- **What to work on**: Please give back only the lines below from the one containing "Image resolution: width=1262" to the one containing "Click the 09 date axis label", each repeated word for word, both ends included.
──────
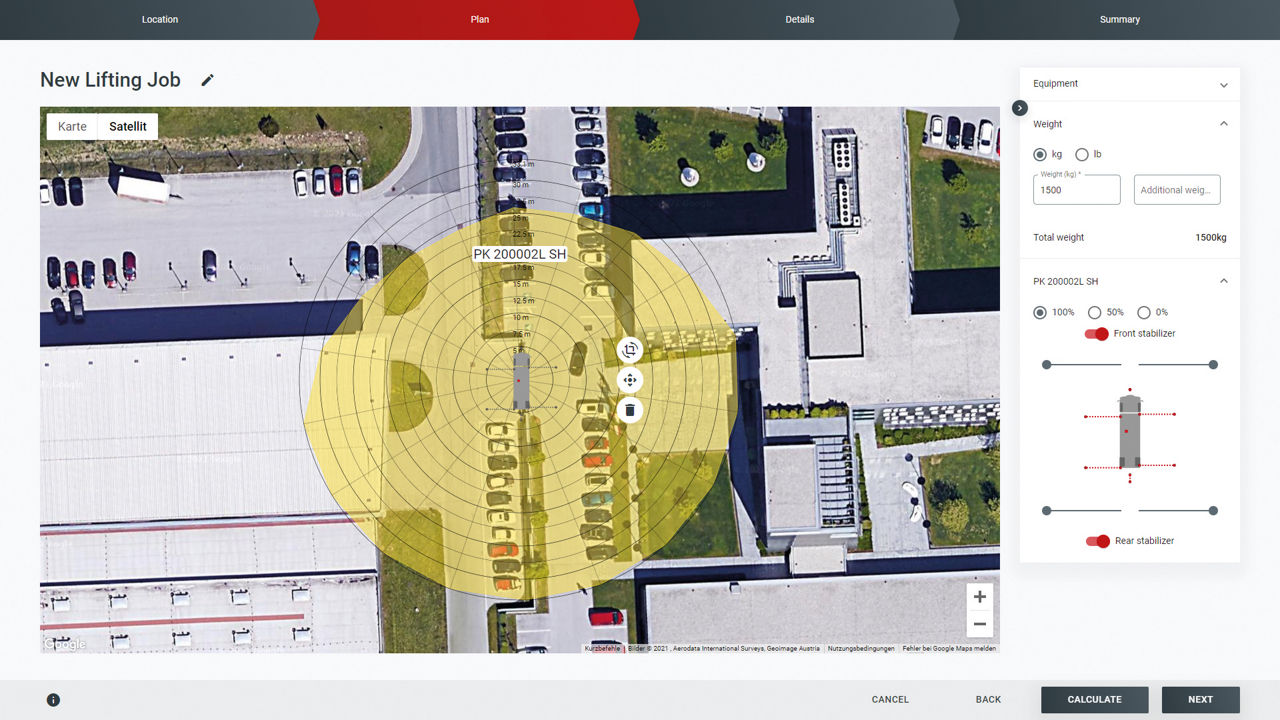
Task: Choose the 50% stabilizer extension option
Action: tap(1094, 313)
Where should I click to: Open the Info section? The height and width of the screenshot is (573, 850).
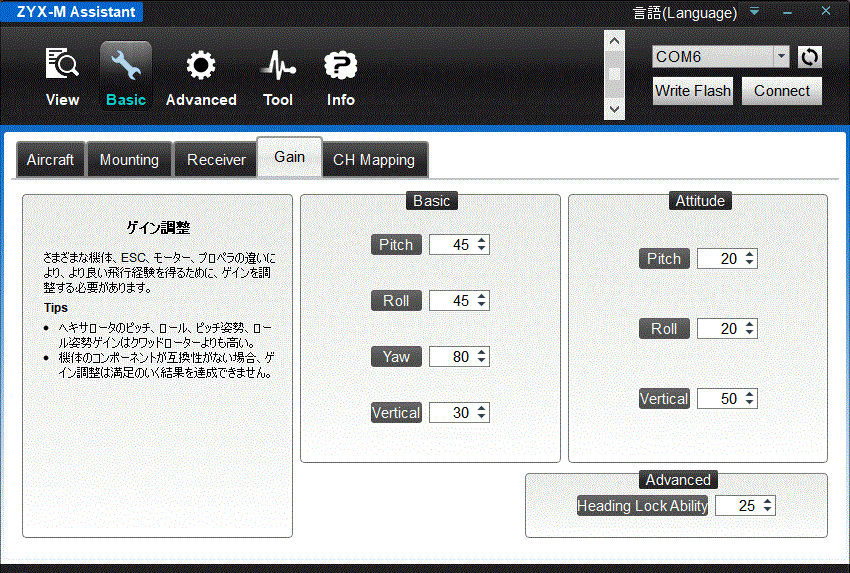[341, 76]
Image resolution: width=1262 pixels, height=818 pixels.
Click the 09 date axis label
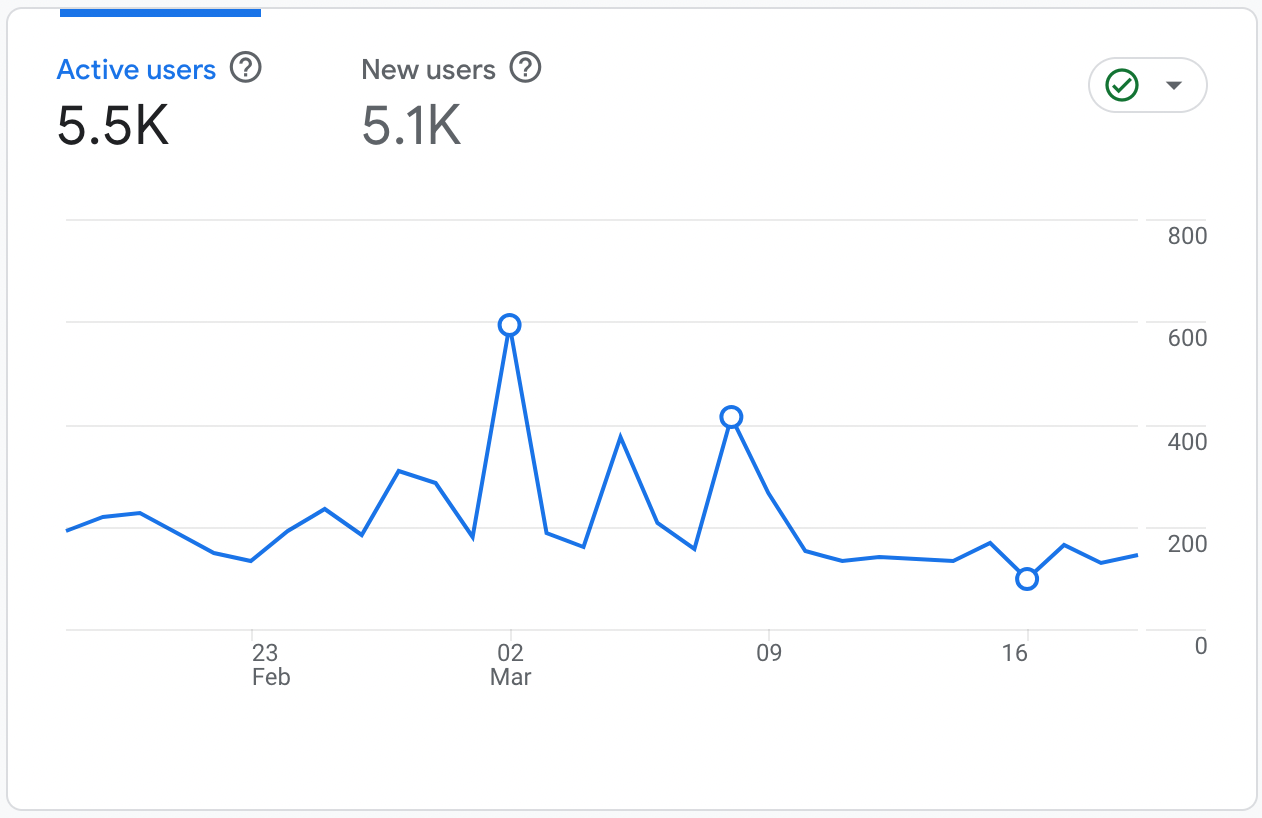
──────
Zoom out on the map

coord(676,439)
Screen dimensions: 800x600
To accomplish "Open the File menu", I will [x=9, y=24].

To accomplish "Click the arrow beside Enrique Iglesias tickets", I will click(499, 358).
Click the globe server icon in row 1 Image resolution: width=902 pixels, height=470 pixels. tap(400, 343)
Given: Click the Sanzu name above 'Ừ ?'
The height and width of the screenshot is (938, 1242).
──────
- **Reply**:
Image resolution: width=1262 pixels, height=818 pixels.
Click the 09 date axis label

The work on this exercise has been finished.